→ Exercise data:
● ● ● ● ● ● ●

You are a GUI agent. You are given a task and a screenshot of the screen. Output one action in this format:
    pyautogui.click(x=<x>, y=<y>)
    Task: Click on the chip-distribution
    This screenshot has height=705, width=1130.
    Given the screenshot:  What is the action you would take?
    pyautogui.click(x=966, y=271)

● ● ● ● ● ● ●

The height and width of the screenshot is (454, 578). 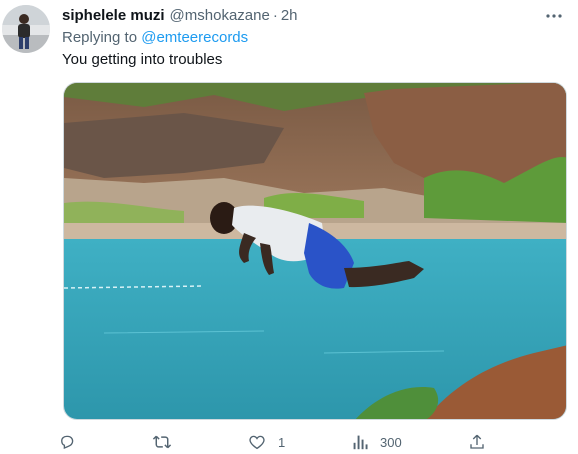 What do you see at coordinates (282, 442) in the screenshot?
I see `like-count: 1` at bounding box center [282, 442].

● ● ● ● ● ● ●

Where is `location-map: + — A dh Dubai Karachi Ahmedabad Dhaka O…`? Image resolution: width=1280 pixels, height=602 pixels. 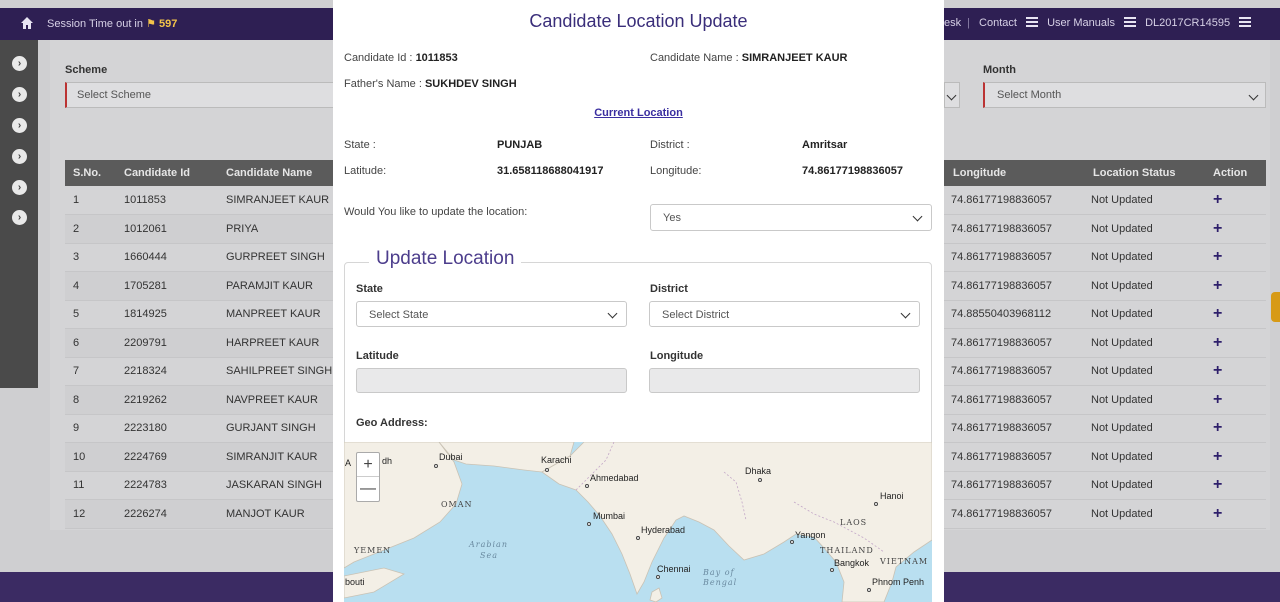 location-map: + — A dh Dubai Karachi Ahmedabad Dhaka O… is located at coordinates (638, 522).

● ● ● ● ● ● ●

→ Required work: Quote the records word for word, starting at the line containing "You are a GUI" and ending after the line containing "pyautogui.click(x=966, y=271)".

→ Solution below:
You are a GUI agent. You are given a task and a screenshot of the screen. Output one action in this format:
    pyautogui.click(x=<x>, y=<y>)
    Task: Click on the chip-distribution
    This screenshot has height=705, width=1130.
    Given the screenshot:  What is the action you would take?
    pyautogui.click(x=966, y=271)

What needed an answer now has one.